UWRF adalah salah satu festival sastra terbaik di Asia. Tak banyak sastrawan yang bisa ikut menjadi peserta di festival tersebut. Saya bahagia karena pada 2010 ini menjadi salah satu peserta undangan asal Indonesia yang dipilih tim kurator yang terdiri dari Triyanto Triwikromo (Semarang), Cok Sawitri (Bali) dan Aan Mansyur (Makassar). Saya juga bahagia karena bisa berkomunikasi dengan 100 lebih penulis dari 30 negara yang melamar untuk ikut dalam iven ini, meski dengan alat komunikasi yang sangat terbatas. Tetapi sastra, adalah alat komunikasi yang tanpa batas.

Peserta dari Indonesia yang diundang dari seleksi ratusan sastrawan yang melamar adalah Kurnia Effendi (Jakarta), Medy Loekito (Jakarta), Nusya Kuswatin (Jawa Timur), Hermawan Aksan (Bandung), Wendoko (Jakarta), Benny Arnas (Lubuklinggau), Imam Muhtarom (Surabaya), Hary B Kori’un (Pekanbaru), Iwan Darmawan (Bali), Magriza Novita Syahti (Padang), Ni Made Purnamasari (Bali), Arif Rizki (Padang), Andha S (Padang), Zelfina Wimra (Padang), Wa Ode Wulan Ratna (Jakarta) dan W Hariyanto (Surabaya). Selain kami, panitia juga mengundang Dewi Lestari, Sunaryono Basuki KS, Toenggoel Siagian, Sosiawan Leak, Debra Yatim, Noor Huda Ismail, dan beberapa penulis lainnya.

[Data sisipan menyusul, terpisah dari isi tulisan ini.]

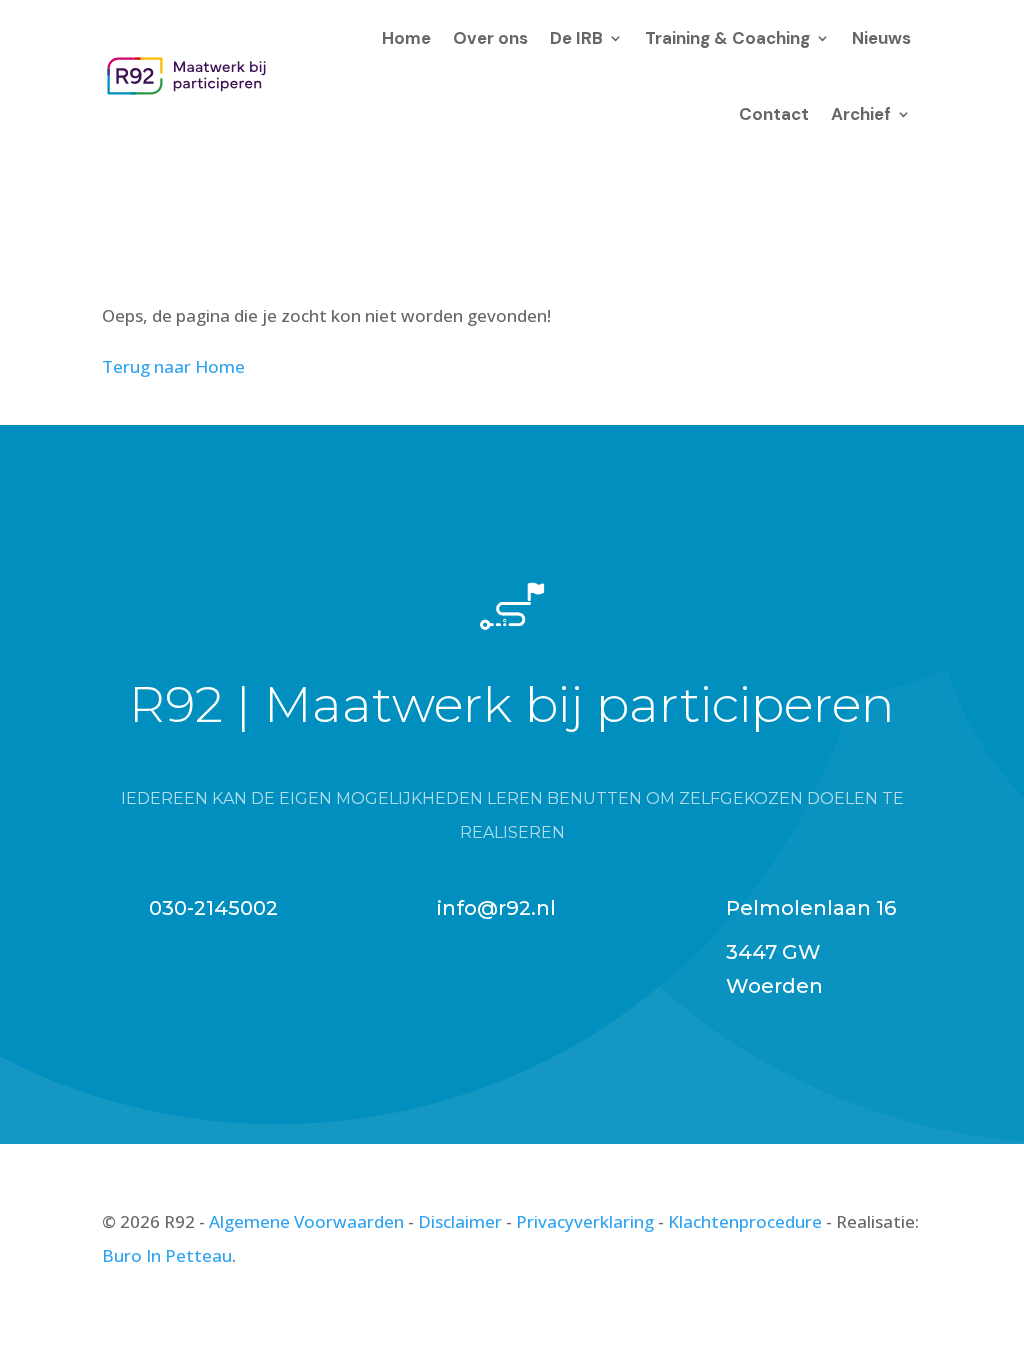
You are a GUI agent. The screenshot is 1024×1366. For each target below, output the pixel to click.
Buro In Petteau (167, 1255)
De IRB (576, 38)
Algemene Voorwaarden (306, 1221)
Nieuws (881, 38)
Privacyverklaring (585, 1221)
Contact (774, 114)
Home (406, 38)
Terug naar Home (173, 366)
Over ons (490, 38)
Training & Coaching (727, 38)
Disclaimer (460, 1221)
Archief (861, 114)
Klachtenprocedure (745, 1221)
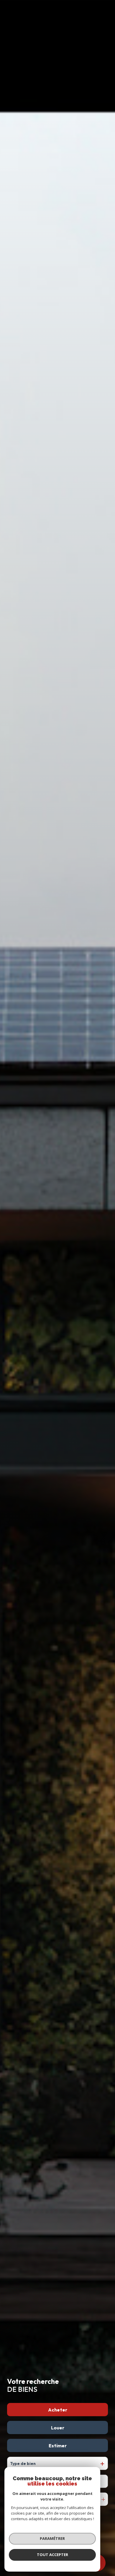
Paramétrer (52, 2538)
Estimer (58, 2446)
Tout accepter (52, 2554)
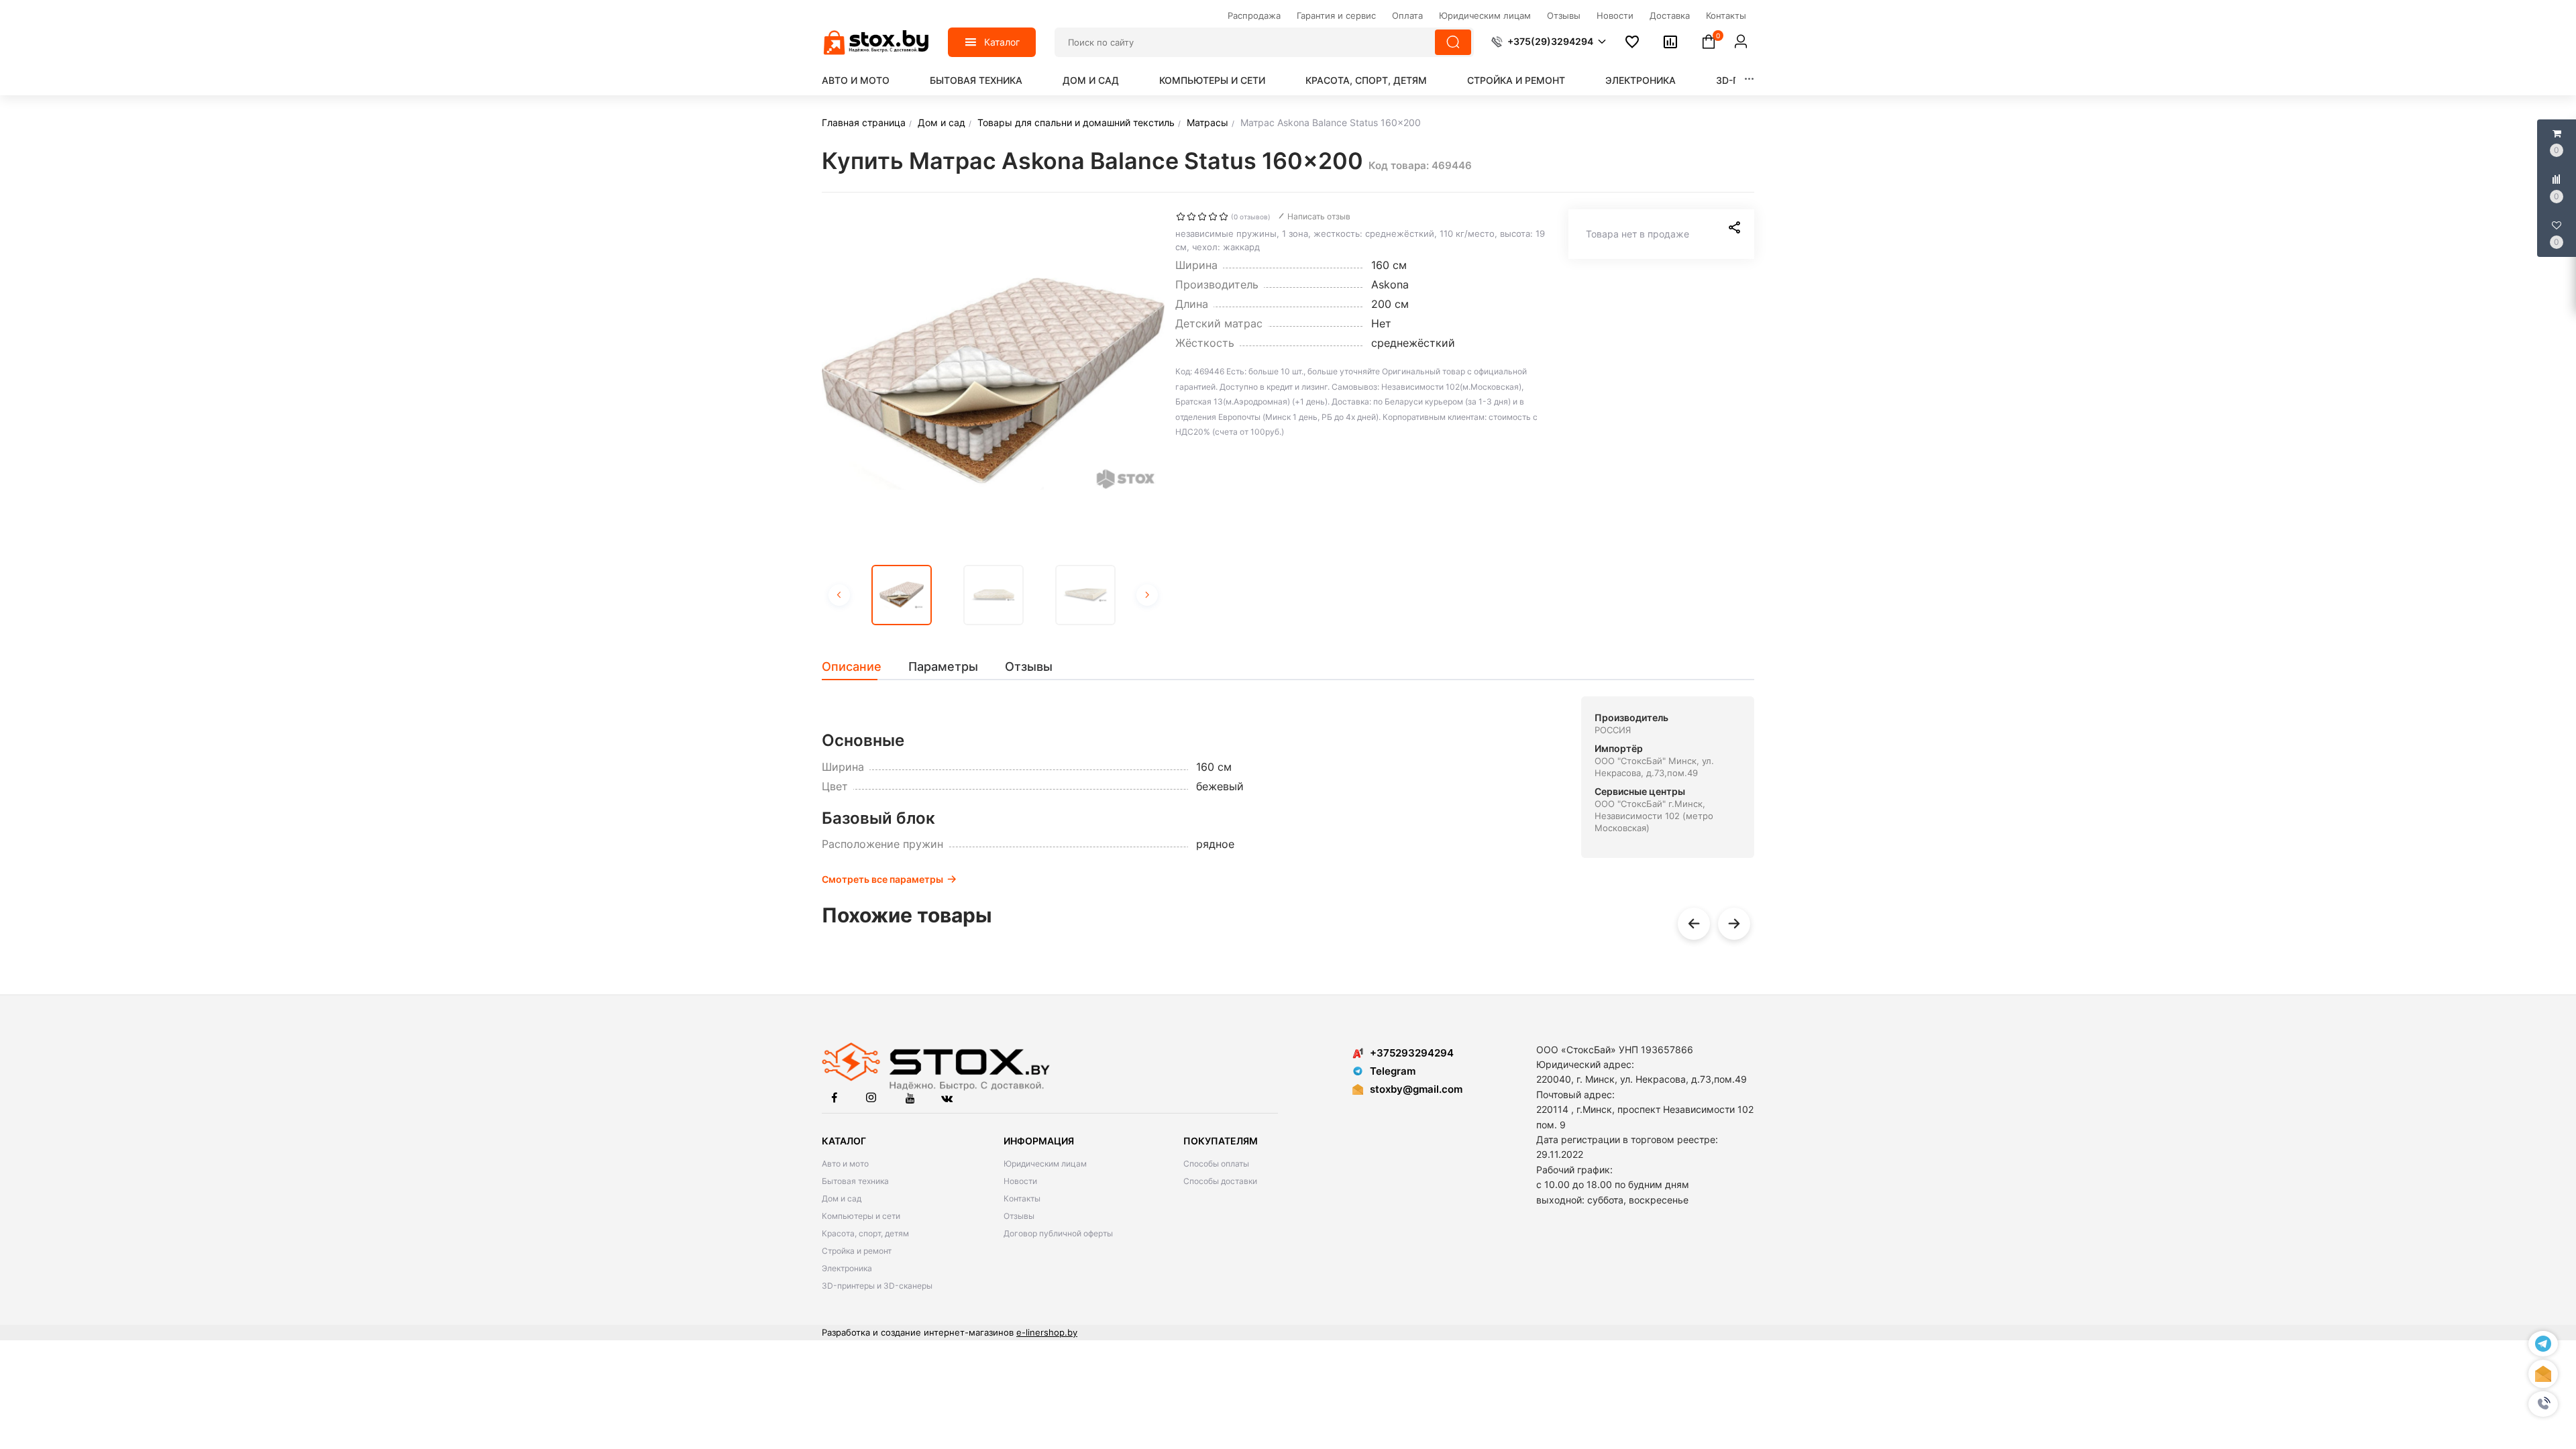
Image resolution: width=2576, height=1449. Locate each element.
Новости (1020, 1181)
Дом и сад (1091, 80)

Keberadaan saya di Ubud, juga sebuah “kebetulan”. Ini berkali-kali saya tekankan kepada beberapa teman yang bertanya apakah benar saya diundang di festival yang selama ini tak pernah terpikirkan dalam angan saya ini –karena saya yakin sampai kapanpun tak akan bisa sampai ke sana. Faktor kebetulan ini memang benar adanya, karena saya tak pernah melamar (dengan mengirimkan karya berupa buku sastra yang sudah diterbitkan atau dalam bentuk cerpen, sajak, dan esai yang kemudian diseleksi para kurator). Lima bulan sebelum festival, saya diberi tahu oleh Syafruddin Azhar, senior editor Penerbit Kakilangit Kencana, bahwa nama saya lolos untuk ikut festival. Dua hari kemudian, panitia UWRF mengirimkan surat resmi melalui e-mail.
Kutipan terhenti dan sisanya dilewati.